Saturday, July 30, 2011

IRO report redacted

The Independent Review Officer has released part of the results of his investigation. He (they, someone?) has decided to keep some of it secret by means of redaction; names have been removed, link.

There are a number of good and ethical reasons to redact the public record. They are recognized and provided for in the law as exceptions to open meetings and public records disclosure laws.

It has been decided that an agreement between the Police Officers Union and the city, trumps state law. The law reads, surrender the entire record to public knowledge; Mayor Richard Berry's administration says the city and the union can ignore the law apparently, as long as they agree on it.

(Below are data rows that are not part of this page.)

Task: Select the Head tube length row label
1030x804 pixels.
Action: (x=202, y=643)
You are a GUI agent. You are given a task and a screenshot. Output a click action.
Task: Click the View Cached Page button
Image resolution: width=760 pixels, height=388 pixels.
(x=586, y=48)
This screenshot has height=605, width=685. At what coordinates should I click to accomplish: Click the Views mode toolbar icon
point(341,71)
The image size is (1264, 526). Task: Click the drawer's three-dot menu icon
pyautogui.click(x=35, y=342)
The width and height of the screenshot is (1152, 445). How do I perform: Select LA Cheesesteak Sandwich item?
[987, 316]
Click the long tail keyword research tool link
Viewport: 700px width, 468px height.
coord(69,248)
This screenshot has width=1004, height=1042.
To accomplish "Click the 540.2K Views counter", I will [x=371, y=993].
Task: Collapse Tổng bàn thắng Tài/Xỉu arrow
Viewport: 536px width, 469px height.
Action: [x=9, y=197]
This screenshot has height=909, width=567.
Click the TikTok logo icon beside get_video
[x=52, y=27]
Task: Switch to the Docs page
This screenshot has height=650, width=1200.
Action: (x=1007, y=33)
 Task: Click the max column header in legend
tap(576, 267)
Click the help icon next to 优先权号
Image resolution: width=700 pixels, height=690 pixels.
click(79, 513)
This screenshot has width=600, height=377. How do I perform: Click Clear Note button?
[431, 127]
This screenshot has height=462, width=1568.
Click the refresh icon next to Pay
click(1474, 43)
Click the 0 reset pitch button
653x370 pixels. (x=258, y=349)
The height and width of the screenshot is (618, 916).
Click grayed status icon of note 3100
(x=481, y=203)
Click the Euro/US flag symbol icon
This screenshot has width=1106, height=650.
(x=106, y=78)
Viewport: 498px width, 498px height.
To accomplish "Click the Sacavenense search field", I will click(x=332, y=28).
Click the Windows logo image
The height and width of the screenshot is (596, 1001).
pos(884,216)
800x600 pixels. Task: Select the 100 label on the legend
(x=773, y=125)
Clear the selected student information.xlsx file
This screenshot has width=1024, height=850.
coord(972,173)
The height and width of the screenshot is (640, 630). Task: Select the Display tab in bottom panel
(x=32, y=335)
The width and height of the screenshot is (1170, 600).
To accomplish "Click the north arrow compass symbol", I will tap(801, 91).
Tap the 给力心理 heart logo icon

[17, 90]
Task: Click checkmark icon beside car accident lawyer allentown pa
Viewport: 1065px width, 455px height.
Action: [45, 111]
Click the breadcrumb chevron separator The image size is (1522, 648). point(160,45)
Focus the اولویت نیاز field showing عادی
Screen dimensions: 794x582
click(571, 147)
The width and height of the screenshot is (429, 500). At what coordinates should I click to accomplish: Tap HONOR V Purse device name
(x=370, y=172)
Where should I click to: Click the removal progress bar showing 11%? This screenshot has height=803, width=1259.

According the Journal, link,
"An attached letter from Interim City Attorney Robert Kidd said the full report would not be released. Most of the names were redacted from the summary because of the collective bargaining agreement between the city and police union, “constitutional privacy concerns” and because “the disciplinary process is not complete,” he said.

I am not a lawyer and I will bow to controverting facts but,
my reading and understanding of the law does not provide an exception just because the players agree on it. And, while the law does except public records that are part of an ongoing criminal investigation (but only to the extent that the release could damage the investigation), it doesn't allow them to redact on that basis alone. With respect the "constitutional privacy concerns, it is time to discuss, openly and honestly, the privacy rights of public servants within their public service. Does the Constitution really provide government a way to hide its own corruption and incompetence? If a private citizen were accused of any of these acts, their name would be released without hesitation.

It defies reason to allow politicians and public servants to suppress evidence of their corruption or incompetence by allowing them redact their own record. The appearance of a conflict of interest bone crushing.

It is exactly what the leadership of the APS is doing with the records of corruption in their Police Department; they just investigate themselves and continue to investigate, and hide records, until statutes of limitation have expired.

The entire reports, both the IRO's report and Robert Caswell's report, should be surrendered to impartial redaction according to the spirit of the law.